-- TASK PROMPT --
Can you give back the lines between the one holding "The width and height of the screenshot is (1568, 587)." and the one holding "[x=1140, y=200]", inclusive, with "envelope" swapped for "mail" and everything else left unchanged?

-- EXERCISE DATA --
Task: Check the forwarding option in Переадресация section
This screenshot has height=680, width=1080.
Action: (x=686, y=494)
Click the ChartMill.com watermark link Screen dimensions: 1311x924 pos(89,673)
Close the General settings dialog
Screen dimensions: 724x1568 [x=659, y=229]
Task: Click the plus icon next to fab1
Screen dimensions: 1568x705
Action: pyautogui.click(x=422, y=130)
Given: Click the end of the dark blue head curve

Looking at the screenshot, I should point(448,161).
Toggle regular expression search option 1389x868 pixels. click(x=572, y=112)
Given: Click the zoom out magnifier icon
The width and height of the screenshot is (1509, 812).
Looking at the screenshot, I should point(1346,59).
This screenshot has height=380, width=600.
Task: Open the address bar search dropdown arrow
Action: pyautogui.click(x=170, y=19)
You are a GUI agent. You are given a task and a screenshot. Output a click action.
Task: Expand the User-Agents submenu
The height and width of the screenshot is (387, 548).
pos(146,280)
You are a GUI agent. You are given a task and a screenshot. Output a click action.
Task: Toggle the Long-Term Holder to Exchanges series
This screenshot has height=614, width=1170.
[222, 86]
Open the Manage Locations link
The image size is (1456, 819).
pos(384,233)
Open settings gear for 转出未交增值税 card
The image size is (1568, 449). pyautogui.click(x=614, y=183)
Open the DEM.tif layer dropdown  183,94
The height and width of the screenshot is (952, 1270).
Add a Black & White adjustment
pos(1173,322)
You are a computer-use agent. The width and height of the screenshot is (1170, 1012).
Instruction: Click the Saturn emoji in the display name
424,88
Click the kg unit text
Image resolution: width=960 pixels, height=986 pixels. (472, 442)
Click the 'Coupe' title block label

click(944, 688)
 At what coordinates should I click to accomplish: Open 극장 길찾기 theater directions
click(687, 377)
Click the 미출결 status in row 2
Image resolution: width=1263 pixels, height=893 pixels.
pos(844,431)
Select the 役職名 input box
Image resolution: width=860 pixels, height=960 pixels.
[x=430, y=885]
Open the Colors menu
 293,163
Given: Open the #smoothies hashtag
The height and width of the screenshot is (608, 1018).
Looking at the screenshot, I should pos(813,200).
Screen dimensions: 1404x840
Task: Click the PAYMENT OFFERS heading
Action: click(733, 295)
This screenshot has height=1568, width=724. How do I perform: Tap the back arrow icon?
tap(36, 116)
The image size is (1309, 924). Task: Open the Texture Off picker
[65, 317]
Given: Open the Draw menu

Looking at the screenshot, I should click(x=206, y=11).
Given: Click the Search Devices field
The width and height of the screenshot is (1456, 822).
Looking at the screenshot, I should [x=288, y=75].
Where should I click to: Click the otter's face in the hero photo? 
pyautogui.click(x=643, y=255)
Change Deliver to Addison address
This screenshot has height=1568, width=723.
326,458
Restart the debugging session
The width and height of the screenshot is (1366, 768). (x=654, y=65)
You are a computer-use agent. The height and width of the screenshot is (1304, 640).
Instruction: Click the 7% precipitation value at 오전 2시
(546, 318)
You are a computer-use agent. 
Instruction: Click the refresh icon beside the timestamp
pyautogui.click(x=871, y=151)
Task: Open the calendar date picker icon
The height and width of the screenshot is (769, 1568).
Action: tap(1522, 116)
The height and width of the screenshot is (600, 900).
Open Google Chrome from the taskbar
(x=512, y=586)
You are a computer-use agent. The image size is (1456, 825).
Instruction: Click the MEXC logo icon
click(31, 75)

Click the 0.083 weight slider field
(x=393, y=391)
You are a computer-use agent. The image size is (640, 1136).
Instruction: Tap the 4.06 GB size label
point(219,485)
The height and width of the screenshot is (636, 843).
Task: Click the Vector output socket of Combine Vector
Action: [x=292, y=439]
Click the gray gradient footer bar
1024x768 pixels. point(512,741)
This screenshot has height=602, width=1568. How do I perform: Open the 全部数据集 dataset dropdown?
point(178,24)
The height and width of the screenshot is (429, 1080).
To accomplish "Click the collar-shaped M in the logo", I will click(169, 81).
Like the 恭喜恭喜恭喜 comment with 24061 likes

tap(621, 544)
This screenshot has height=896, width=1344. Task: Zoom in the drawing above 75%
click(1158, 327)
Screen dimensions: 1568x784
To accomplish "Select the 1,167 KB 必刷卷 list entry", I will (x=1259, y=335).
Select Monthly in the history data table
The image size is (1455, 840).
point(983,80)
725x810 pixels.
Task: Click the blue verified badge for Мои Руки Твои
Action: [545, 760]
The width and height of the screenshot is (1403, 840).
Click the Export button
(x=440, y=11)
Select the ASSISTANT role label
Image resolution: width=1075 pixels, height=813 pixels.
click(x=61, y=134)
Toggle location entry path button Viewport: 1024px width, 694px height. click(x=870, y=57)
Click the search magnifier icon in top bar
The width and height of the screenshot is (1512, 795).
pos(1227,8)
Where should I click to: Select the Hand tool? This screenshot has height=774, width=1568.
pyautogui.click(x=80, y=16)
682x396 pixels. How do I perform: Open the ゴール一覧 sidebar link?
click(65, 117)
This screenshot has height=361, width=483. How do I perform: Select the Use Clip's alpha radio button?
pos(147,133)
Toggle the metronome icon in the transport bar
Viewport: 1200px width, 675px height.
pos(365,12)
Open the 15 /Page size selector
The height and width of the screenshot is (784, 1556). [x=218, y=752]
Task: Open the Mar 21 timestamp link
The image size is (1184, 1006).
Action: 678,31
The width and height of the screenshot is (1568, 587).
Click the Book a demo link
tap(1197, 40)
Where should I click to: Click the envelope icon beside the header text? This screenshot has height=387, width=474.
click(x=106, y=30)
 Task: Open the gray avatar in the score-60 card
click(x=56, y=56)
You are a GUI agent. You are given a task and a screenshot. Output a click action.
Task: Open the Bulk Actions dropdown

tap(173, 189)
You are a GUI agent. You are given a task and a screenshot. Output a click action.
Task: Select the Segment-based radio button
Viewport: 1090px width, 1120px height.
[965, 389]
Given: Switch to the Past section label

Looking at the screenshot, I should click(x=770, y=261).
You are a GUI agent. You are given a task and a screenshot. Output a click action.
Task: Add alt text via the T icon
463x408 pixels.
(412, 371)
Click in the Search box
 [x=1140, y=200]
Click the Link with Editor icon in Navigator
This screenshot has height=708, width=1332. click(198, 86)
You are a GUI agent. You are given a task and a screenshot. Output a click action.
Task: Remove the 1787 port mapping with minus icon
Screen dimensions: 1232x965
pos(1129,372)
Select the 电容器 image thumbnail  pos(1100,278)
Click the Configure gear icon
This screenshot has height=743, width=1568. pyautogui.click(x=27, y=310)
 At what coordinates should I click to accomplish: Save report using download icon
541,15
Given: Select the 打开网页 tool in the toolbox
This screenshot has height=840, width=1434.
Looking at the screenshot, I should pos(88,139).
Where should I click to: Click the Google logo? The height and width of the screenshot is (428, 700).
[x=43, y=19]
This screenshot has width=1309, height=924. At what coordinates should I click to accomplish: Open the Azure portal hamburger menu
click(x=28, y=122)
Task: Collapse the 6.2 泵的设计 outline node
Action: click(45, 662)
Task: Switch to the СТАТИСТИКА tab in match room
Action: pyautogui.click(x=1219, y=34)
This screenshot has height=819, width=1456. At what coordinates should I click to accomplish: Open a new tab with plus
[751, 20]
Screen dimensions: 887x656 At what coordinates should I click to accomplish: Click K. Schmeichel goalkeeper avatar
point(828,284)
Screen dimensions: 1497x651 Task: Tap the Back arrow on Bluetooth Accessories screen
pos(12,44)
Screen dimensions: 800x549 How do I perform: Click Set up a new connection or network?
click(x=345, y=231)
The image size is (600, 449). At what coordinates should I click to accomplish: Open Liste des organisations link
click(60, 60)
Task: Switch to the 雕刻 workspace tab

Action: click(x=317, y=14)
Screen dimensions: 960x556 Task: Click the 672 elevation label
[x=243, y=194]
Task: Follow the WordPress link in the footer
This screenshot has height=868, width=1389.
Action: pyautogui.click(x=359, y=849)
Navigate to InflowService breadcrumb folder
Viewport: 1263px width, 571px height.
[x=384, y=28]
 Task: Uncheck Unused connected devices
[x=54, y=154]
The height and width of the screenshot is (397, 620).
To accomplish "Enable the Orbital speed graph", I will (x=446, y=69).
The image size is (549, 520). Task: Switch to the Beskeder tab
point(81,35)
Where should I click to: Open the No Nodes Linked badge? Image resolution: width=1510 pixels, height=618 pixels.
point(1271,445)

-- ANSWER --
The width and height of the screenshot is (1568, 587).
Click the Book a demo link
tap(1197, 40)
Where should I click to: Click the mail icon beside the header text? This screenshot has height=387, width=474.
click(x=106, y=30)
 Task: Open the gray avatar in the score-60 card
click(x=56, y=56)
You are a GUI agent. You are given a task and a screenshot. Output a click action.
Task: Open the Bulk Actions dropdown

tap(173, 189)
You are a GUI agent. You are given a task and a screenshot. Output a click action.
Task: Select the Segment-based radio button
Viewport: 1090px width, 1120px height.
[965, 389]
Given: Switch to the Past section label

Looking at the screenshot, I should click(x=770, y=261).
You are a GUI agent. You are given a task and a screenshot. Output a click action.
Task: Add alt text via the T icon
463x408 pixels.
(412, 371)
Click in the Search box
 [x=1140, y=200]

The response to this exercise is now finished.